In [1]:
%matplotlib inline
%load_ext autoreload
%autoreload 2
%config InlineBackend.figure_format = 'retina'

In [2]:
import jax
import jax.numpy as jnp
import haiku as hk
from flax import linen as nn

import gymnax
from gymnax.rollouts import BaseWrapper

# 2D State Space, 3D Obs Space, 1D Action Space [Continuous - Torque]
rng, reset, step, env_params = gymnax.make("Pendulum-v0")

max_steps_in_episode = 200
parallel_episodes = 10

rng, rng_net, rng_episode = jax.random.split(rng, 3)
rng_batch = jax.random.split(rng, parallel_episodes)
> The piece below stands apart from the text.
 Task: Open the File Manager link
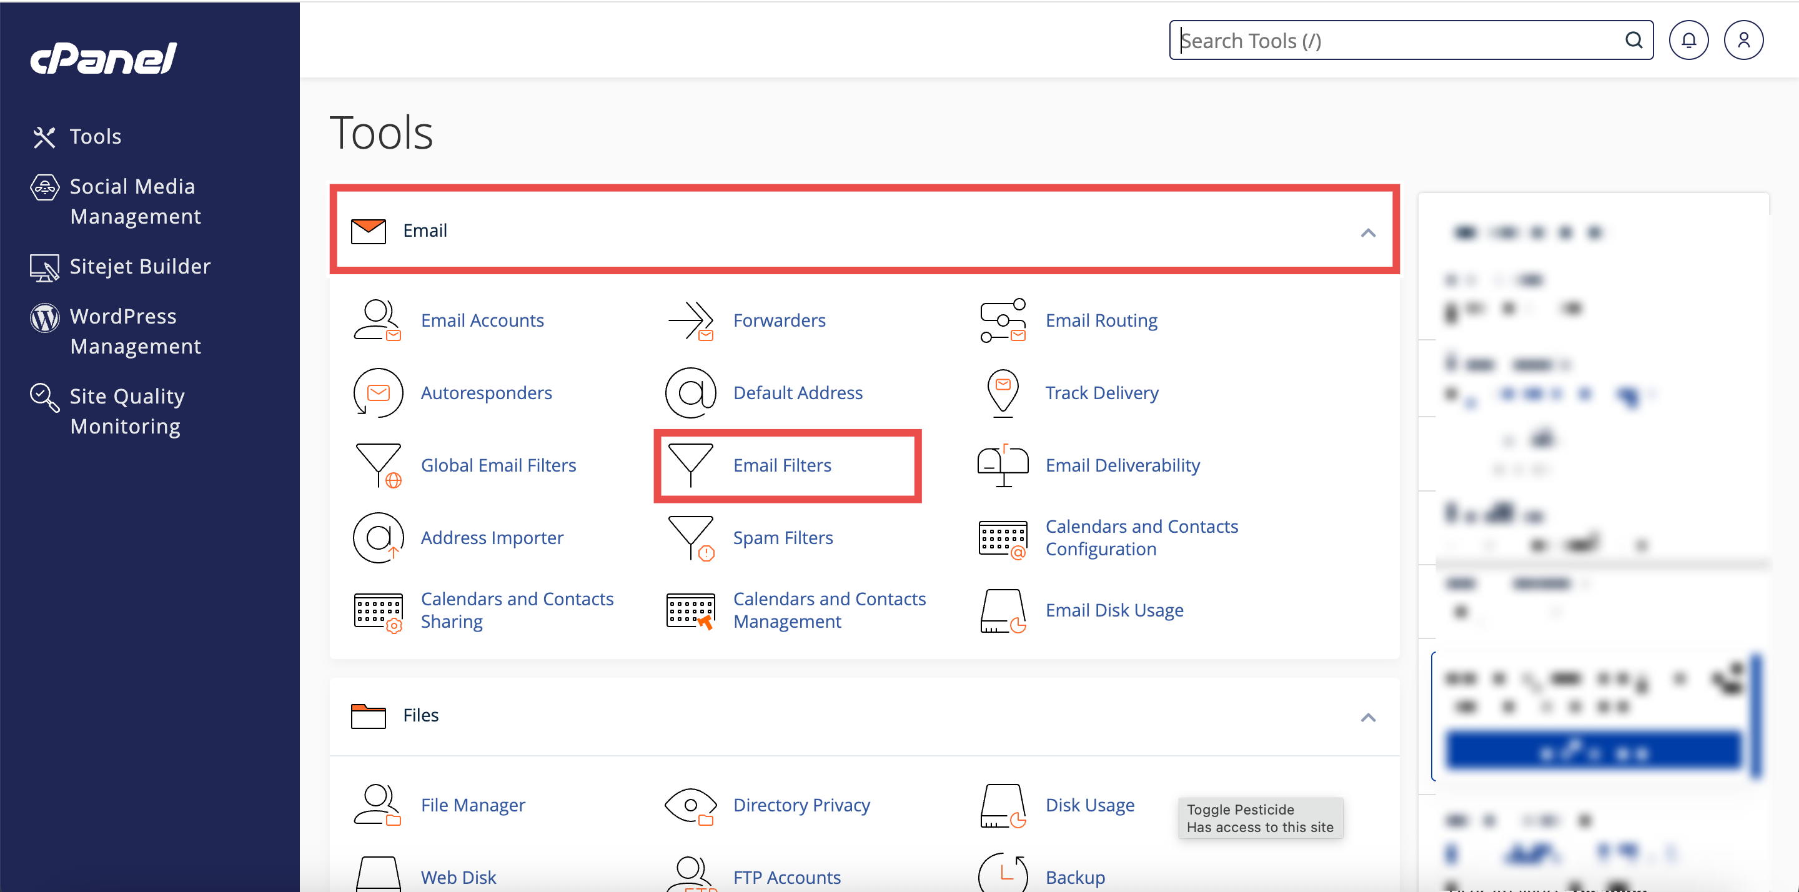473,805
# Simple Plain JAX MLP Policy

In [None]:
def init_policy_mlp(rng_input, sizes, scale=1e-2):
    """ Initialize the weights of all layers of a relu + linear layer """
    # Initialize a single layer with Gaussian weights - helper function
    def initialize_layer(m, n, key, scale):
        w_key, b_key = jax.random.split(key)
        return (scale * jax.random.normal(w_key, (n, m)),
                scale * jax.random.normal(b_key, (n,)))
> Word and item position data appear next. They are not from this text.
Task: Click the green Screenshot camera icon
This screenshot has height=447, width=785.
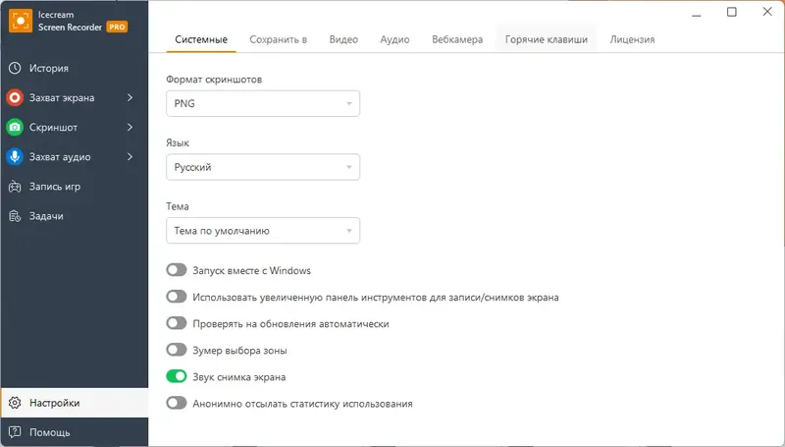Action: point(15,128)
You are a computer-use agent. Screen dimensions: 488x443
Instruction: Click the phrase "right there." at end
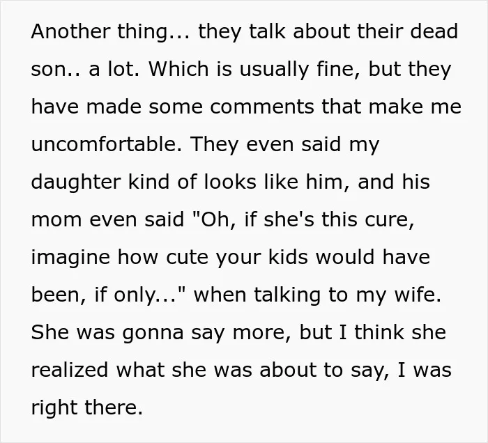click(x=87, y=407)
    keys = jax.random.split(rng_input, len(sizes)+1)
    W1, b1 = initialize_layer(sizes[0], sizes[1],
                              keys[0], scale)
    W2, b2 = initialize_layer(sizes[1], sizes[2],
                              keys[1], scale)
    params = {"W1": W1, "b1": b1, "W2": W2, "b2": b2}
    return params


def ffw_policy(params, obs):
    """ Compute forward pass and return action from deterministic policy """
    def relu_layer(W, b, x):
        """ Simple ReLu layer for single sample """
        return jnp.maximum(0, (jnp.dot(W, x) + b))
    # Simple single hidden layer MLP: Obs -> Hidden -> Action
    activations = relu_layer(params["W1"], params["b1"], obs)
    mean_policy = jnp.dot(params["W2"], activations) + params["b2"]
    return mean_policy

policy_params = init_policy_mlp(rng_net, sizes=[3, 16, 1])

In [None]:
collector = BaseWrapper(ffw_policy, step, reset,
                        env_params, max_steps_in_episode)
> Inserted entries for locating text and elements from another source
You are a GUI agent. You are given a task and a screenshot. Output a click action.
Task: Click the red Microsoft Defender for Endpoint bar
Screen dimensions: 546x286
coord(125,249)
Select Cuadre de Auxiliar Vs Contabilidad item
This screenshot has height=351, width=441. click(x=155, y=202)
trace, reward = collector.episode_rollout(rng_episode, policy_params)
traces, rewards = collector.batch_rollout(rng_batch, policy_params)

# Haiku MLP Policy

In [None]:
def policy_fct(x):
    """ Standard MLP policy network."""
    mlp = hk.Sequential([
      hk.Flatten(),
      hk.Linear(16), jax.nn.relu,
      hk.Linear(1),
    ])
    return mlp(x)


ffw_policy = hk.without_apply_rng(hk.transform(policy_fct))
obs, state = reset(rng_net, env_params)
policy_params = ffw_policy.init(rng_net, obs)

In [None]:
collector = BaseWrapper(ffw_policy.apply, step, reset,
                        env_params, max_steps_in_episode)

trace, reward = collector.episode_rollout(rng_episode, policy_params)
traces, rewards = collector.batch_rollout(rng_batch, policy_params)

# Flax MLP Policy

In [None]:
class PolicyMLP(nn.Module):
    @nn.compact
    def __call__(self, x):
        x = nn.Dense(16, name='fc1')(x)
        x = nn.relu(x)
        action = nn.Dense(1, name='fc2')(x)
        return action

obs, state = reset(rng_net, env_params)
policy_params = PolicyMLP().init(rng_net, obs)

In [None]:
collector = BaseWrapper(PolicyMLP().apply, step, reset,
                        env_params, max_steps_in_episode)

trace, reward = collector.episode_rollout(rng_episode, policy_params)
traces, rewards = collector.batch_rollout(rng_batch, policy_params)

In [None]:
rewards